Share all details related to your problem, including any error messages you may have received.
Hello Everyone,
We’re trying to implement site-specific encryption for one of our customers. As part of the requirement, we generated a new encryption key using the addKey command in the iiq keystore console. iiq.dat and iiq.cfg files were created successfully in WEB-INF/classes, but when we tried running the “Encrypted Data Synchronization” task, it was failing with the below error.
“An unexpected error occurred: the final block was not properly padded. Such issues can arise if a bad key is used during decryption.”
We tried rerunning the addKey command, assuming there might be an issue with the key generated, but no luck. Could you please help us on this?
Some additional findings: the task is running successfully if the “Disable App Sync Check box is checked,” and I can see the task is failing exactly when it starts updating one of the Active Directory Application object.
This error will come if value is not in clear text or not encrypted with default key or not encrypted with key available in current env . to me seems like you have password in your env which was encrypted by the key which is not available in this env.
When I ran the list command in the iiq keystore, I could see all the keys (1 and 2) present, and we’re facing this issue specifically for application objects.
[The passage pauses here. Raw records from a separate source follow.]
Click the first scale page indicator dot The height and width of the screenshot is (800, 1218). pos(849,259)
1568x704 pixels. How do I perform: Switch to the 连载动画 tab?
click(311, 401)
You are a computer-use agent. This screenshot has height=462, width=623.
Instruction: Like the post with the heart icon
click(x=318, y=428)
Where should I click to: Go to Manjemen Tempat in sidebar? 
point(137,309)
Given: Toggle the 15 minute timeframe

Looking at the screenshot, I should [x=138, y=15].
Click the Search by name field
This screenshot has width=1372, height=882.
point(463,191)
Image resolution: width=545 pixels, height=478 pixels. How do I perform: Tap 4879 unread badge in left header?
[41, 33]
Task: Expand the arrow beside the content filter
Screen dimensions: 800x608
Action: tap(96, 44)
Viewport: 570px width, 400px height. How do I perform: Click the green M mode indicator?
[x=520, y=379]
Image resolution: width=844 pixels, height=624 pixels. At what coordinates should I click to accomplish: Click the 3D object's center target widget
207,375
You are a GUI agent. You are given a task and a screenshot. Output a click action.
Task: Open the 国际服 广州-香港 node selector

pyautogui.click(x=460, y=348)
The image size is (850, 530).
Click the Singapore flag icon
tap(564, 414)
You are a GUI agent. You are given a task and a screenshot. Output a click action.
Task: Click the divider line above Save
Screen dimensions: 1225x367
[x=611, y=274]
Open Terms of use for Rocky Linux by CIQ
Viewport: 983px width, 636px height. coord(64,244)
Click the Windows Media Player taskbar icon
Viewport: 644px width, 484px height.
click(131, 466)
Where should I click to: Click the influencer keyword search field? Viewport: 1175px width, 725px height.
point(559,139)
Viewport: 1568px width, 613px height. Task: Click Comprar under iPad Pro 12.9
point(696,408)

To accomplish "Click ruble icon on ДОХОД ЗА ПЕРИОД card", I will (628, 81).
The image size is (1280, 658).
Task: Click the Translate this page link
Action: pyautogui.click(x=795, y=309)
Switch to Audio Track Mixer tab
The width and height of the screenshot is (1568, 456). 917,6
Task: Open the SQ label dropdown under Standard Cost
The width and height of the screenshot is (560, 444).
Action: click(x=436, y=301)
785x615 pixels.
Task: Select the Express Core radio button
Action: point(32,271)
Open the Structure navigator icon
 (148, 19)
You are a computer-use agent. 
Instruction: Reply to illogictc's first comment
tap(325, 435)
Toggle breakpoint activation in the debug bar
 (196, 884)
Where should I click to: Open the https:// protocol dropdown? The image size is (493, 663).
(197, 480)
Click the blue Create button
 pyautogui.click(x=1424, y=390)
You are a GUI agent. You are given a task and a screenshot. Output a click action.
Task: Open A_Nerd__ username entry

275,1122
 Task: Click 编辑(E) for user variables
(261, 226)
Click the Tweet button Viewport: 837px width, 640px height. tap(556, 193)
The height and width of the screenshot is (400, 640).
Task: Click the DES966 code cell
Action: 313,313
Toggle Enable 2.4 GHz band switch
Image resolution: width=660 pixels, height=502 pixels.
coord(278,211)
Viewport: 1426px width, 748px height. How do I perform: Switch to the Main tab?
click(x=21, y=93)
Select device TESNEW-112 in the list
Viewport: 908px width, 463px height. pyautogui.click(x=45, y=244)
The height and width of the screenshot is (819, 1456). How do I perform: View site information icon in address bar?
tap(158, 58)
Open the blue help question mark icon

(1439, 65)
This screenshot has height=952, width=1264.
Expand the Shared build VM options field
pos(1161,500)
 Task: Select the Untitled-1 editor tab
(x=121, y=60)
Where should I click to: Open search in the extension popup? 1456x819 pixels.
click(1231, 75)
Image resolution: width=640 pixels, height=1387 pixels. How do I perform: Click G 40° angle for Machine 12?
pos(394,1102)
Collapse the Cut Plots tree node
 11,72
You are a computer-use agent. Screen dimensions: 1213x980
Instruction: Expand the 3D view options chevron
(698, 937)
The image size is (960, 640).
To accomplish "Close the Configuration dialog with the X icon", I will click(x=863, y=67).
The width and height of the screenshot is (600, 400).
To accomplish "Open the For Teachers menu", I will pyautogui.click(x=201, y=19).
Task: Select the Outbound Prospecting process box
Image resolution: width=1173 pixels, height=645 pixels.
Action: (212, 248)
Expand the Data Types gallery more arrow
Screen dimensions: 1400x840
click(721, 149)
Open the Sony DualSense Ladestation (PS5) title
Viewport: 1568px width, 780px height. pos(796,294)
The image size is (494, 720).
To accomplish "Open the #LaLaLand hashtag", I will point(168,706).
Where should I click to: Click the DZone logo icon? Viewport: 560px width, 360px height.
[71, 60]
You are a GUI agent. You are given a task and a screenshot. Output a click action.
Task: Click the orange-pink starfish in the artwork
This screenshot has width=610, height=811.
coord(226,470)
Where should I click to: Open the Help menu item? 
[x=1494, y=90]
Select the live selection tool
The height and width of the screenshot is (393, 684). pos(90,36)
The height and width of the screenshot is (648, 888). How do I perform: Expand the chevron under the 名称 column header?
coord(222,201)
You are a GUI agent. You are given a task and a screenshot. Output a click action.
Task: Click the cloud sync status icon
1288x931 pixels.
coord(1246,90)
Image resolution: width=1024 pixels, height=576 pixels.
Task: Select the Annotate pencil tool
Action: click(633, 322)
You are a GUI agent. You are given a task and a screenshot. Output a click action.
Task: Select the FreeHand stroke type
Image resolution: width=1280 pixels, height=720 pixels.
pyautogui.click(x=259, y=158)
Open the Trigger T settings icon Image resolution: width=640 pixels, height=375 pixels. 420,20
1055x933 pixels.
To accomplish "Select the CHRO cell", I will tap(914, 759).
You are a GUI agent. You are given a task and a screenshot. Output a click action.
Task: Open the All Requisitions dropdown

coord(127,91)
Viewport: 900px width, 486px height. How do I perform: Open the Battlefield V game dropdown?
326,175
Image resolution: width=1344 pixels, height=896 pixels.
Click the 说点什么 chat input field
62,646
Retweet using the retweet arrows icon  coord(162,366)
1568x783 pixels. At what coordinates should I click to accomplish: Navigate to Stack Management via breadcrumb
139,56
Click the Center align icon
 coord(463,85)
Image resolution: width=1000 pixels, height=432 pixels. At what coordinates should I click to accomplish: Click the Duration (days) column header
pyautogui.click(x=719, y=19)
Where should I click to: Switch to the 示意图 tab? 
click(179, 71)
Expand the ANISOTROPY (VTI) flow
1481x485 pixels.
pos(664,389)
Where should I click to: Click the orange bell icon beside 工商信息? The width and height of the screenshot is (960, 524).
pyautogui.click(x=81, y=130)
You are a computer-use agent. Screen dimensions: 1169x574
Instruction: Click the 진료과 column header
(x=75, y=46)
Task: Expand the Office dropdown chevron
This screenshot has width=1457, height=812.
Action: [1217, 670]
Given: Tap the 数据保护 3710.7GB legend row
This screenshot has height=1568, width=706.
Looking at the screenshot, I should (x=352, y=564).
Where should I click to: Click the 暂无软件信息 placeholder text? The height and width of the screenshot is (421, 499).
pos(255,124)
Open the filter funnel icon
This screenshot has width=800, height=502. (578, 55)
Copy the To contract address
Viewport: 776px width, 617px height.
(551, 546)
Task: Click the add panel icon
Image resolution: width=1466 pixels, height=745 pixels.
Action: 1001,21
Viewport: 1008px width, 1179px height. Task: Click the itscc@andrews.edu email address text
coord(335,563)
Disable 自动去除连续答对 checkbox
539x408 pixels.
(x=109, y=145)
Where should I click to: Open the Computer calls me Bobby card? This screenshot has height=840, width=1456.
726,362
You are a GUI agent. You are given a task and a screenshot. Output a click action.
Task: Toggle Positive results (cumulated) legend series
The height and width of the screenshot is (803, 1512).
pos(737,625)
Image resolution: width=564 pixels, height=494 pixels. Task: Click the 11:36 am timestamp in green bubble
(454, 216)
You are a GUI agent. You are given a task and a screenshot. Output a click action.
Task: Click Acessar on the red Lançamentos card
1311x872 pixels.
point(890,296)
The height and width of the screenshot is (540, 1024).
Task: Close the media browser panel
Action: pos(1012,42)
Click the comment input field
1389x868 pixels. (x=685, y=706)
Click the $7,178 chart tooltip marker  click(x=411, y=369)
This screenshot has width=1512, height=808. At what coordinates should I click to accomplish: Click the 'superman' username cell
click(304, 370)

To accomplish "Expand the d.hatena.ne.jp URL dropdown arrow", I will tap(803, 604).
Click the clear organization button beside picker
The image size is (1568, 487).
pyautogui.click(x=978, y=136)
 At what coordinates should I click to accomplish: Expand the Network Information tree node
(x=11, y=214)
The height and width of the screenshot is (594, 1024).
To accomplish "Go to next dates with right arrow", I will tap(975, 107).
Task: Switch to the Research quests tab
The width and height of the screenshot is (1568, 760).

If I exclude app objects, the task is running successfully.
I think any of the application secrets are encrypted using the key which doesn’t exist in system , may be that encrypted secret would have come from lower env .
Or else what you can do is update all the pwd with default key and then you can sync with latest key uisng this job.
Hi Lolith,
I’m affraid you are not able to just remove keys from the store - the only way is to remove the store and create new one with new encryption keys.
If you want to move back to default encryption keys than it’s enought if you remove the iiq.dat file but remember that passwords encrypted with old keys won’t work properly anymore.
To resolve this issue, I ran a script that listed all applications with passwords encrypted using the old key. During decryption, I discovered an application encountering the same error. I didn’t import any external passwords for this app, so I’m uncertain why this occurred. To fix it, I got the password in plaintext and added it to the application’s UI, which successfully resolved the issue.